What is the duck curve in energy?

The duck curve is a graph of net electricity demand (total demand minus solar generation) over the course of a day in California. It shows a midday dip as solar production peaks — the duck's belly — followed by a steep rise in the evening as solar drops off and demand climbs — the duck's neck. CAISO first published the projection in 2013; the pattern has become more pronounced every year since.

Why does California have negative electricity prices?

Negative wholesale electricity prices occur when solar generation exceeds what the grid can consume or export to neighboring states. In competitive electricity markets, some generators pay to keep operating because shutdown and restart costs exceed the cost of paying to offload power. California saw negative prices on multiple spring days in 2024, a direct result of solar penetration outpacing storage capacity.

How does the duck curve affect solar panel owners?
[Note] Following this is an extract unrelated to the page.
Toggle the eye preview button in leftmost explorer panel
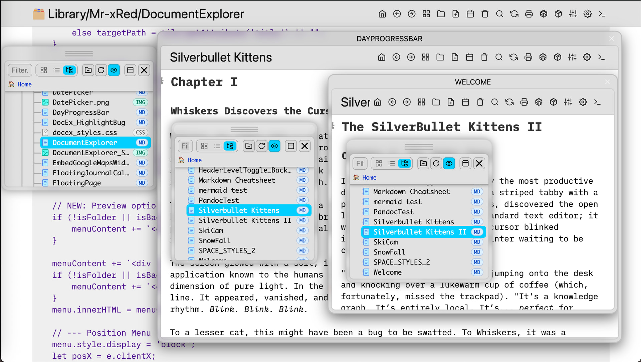Screen dimensions: 641x362 click(x=114, y=70)
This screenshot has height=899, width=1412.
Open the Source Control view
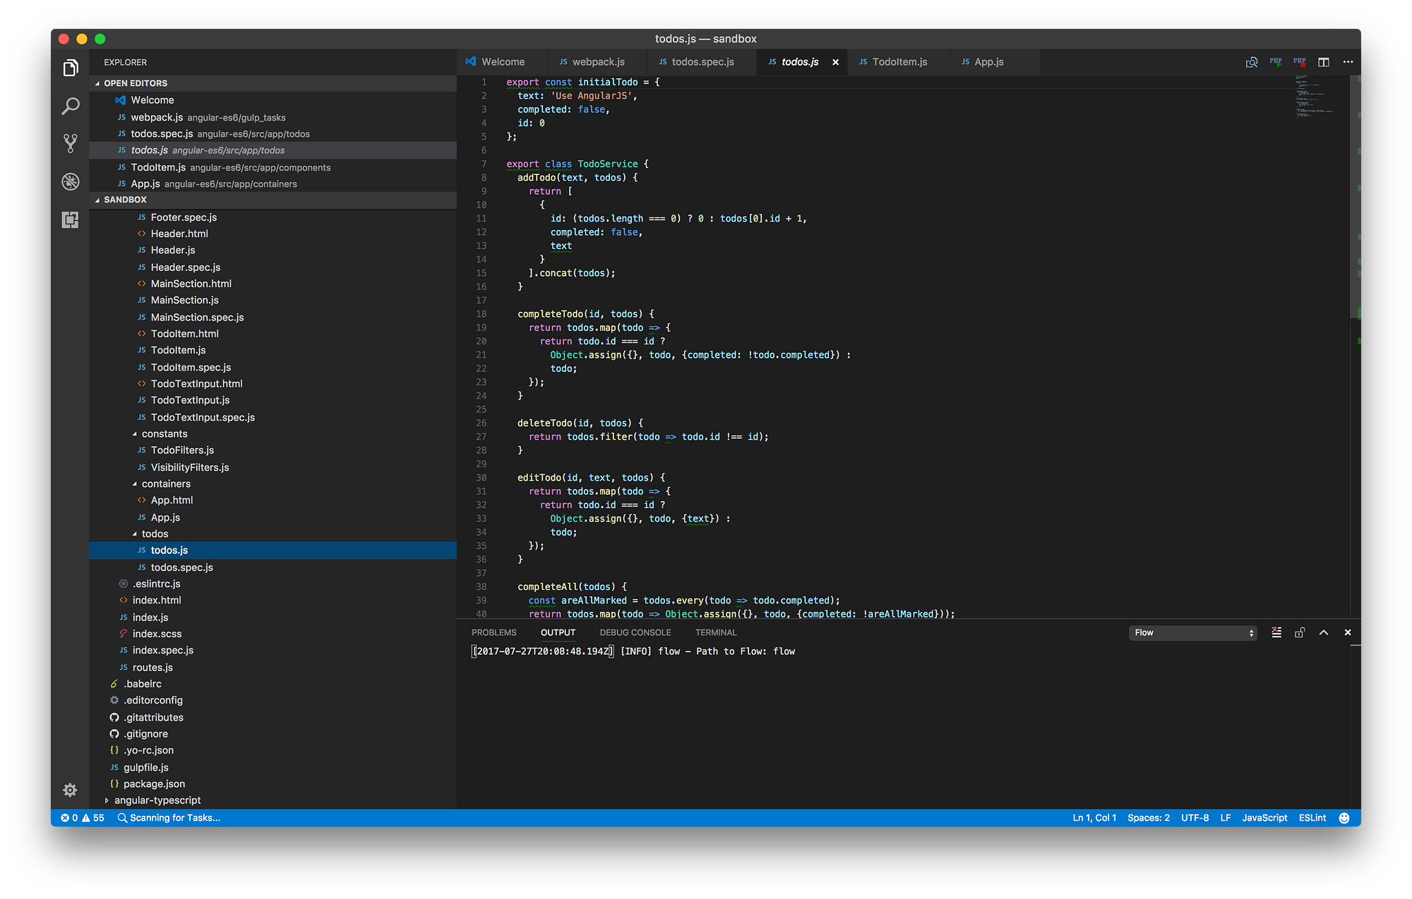tap(70, 143)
For rooftop solar owners on net metering, the duck curve is why many utilities are shifting to lower export compensation rates and time-of-use pricing. Midday solar exports are worth less because the grid is already oversupplied. Exporting power in the evening, when solar can't produce, is more valuable. Homeowners with batteries who can store midday solar and use it in the evening get more value than those who export to the grid.
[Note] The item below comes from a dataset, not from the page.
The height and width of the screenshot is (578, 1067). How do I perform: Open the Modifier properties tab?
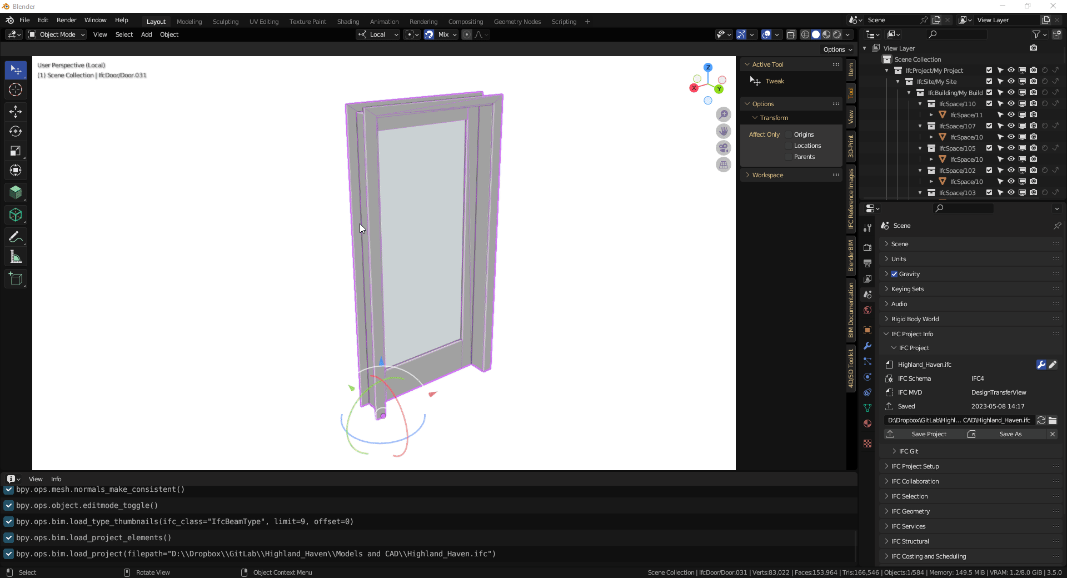point(867,346)
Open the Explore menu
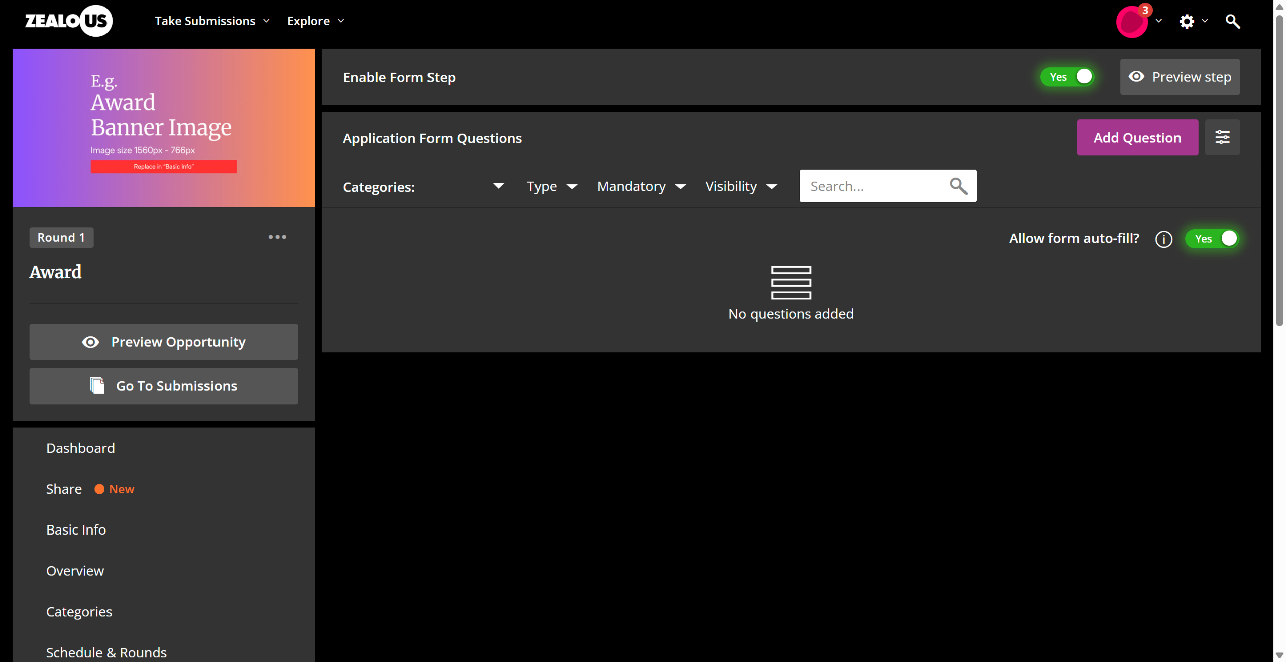 (x=315, y=21)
What is the evening ramp and why does it matter?

The evening ramp is the steep increase in grid demand between roughly 5pm and 9pm as solar generation drops and residential load rises. In California, the grid must add 15,000–20,000 megawatts of generation over three to four hours on peak evenings. Meeting that ramp requires fast-ramping gas peakers or battery storage — both expensive options.

Do time-of-use rates actually solve the duck curve problem?

Time-of-use rates reduce but don't eliminate the duck curve problem. They successfully shift flexible loads — EV charging, dishwashers, laundry — to midday when solar is abundant. But many household loads aren't flexible: people cook dinner and shower in the evening regardless of electricity price. TOU rates work best combined with home batteries and smart home automation.

How much solar does California curtail?

California curtailed over 2.4 million megawatt-hours of solar and wind energy in 2024, roughly equivalent to the annual electricity consumption of 350,000 homes. Curtailment occurs when generation exceeds what can be consumed locally or exported. Increasing battery storage and transmission capacity reduces curtailment and captures more value from installed solar capacity.

Which states face the duck curve problem most severely?

California is the most severe case due to its high solar penetration, but Arizona, Hawaii, and Texas are also dealing with duck curve dynamics. Hawaii's island grid made it one of the earliest states to face the problem; HECO began restricting net metering years before California due to midday solar oversupply. States with less solar penetration will face the same challenge as deployment grows.